• [Source extract]:
[start]

I didn’t really believe that I could get in. There had been a rumor circulating in my high school, at the time, that someone had thought they’d gotten in because there had been a glitch on the admissions page that accidentally showed them the famous singing bulldog way before actual decision day.
When I caught my glimpse of the singing bulldog page, I immediately hit the back button before the page had even finished loading, thinking it had to be that glitch, not allowing myself to believe it. When I logged in again, I was brought directly to the actual letter that had my name on it. So I missed the singing bulldog.
My brother came into my room that day and asked, “Why aren’t you like really happy right now?” because I was sitting in my bed, staring blankly at the screen, not sure how I was supposed to react.
I arrived at Yale in the midst of a literal hurricane (Irene), and also a hurricane of emotions, and the eye of my storm was namely angst and fear. My high school relationship was on a downhill and there was a huge learning curve in this strange new world.
Everyone seemed to somehow already know how to personally obtain and drink alcohol and down shots, how to make new friends and meet new people instantly (my suitemates came back home at night counting all the new people they had met), how to go out to parties on weekend nights and how to flirt with attractive people. Friend groups were forming and photos that screamed ‘omg college the time of our lives!!!’ were being sprayed all over Facebook, and I still had no real friends and had stayed in two weekends in a row.
Things weren’t much better on the academic front. I was enrolled in the Directed Studies program, a freshman year humanities program, and I sat at the shiny seminar tables mostly watching the clock, class time running out, and panicking about the fact that I had nothing whatsoever to say or contribute to the conversation and no good ideas at all, and feeling very much like the least creative and least thoughtful and least well-read student at the table. I spent the entire first semester of classes in silence. My literature professor asked me why I never said anything in office hours. I mumbled something about being intimidated and he kindly told me that it’s always scary at first, but the more you do it, the less scary it gets. Which was easier said than done, and I still couldn’t do it.
And then there was the extracurricular front, where people all around me could sing and dance and act and write and had been doing these things for years in high school, and now here they were auditioning for a cappella groups and comedy groups and dance groups and big theater productions and writing for the Yale Daily News and applying to be on the staff of the prestigious literary magazine.
What was I doing? Who had let me in here? What were they thinking?
In my journal freshman year, I wrote down a list of all the extracurriculars I was considering. After a long list of publications, I also wanted very badly to be able to participate in a performing arts group. Writing was the only art I had any prior skill in, and it was lonely — mostly faceless exchanges of text over email with some editors. I wanted to belong. I wanted the feeling of working in concert with a team of people to create something bigger than me.
My only option, it turned out in the end, was Danceworks, the non-audition dance group, and it seemed, the only non-audition anything.

[end]

• [Challenges]:
a - Translate this sentence from the account of starting at Yale into Spanish: "I spent the entire first semester of classes in silence."
b - Continue the account of starting at Yale, picking up after its final sentence.
None of the data has any bearing on this work.

• [Provided records]:
[start]

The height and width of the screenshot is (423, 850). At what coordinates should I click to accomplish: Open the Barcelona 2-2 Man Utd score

[end]
[start]

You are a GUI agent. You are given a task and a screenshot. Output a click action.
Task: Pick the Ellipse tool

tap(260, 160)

[end]

• [Answers per task]:
a - Pasé todo el primer semestre de clases en silencio.

b -
It was a completely new experience for me. I found myself shaking out of nervousness at my first totally informal midterm showing, even though I was only participating in one number of the show. I remember sitting in the wings at my first show feeling too self-conscious to scream and cheer and be silly like all the other dancers sitting out there.
Cheering and screaming obnoxiously is a hallowed ritual of Danceworks shows. As Co-President later in my senior year, it became my duty to deliver the President’s Speech following the opening number:
“If you haven’t been to a Danceworks show before, you should know– Danceworks shows aren’t really like other dance shows. We do things a little differently here. At other dance shows, you might be expected to sit quietly and clap politely… but at Danceworks, we feed off your energy and we want to hear you screaming your loudest. If you see your friend, if you see something you like, just shout it out, as loud as possible! Let our dancers show you!”
This is always Danceworks’s cue to scream as loudly possible.
“Okay, now audience, you try, on the count of three: 1, 2… 3!”
The audience yells and hoots. The co-presidents make a little face, shake our heads, ask the offstage dancers hiding: “Hmm, did you hear anything Danceworks? Do you think that was loud enough?”
Danceworks shouts no.
“Okay audience, let’s try again, louder this time, ready… 1, 2…3!”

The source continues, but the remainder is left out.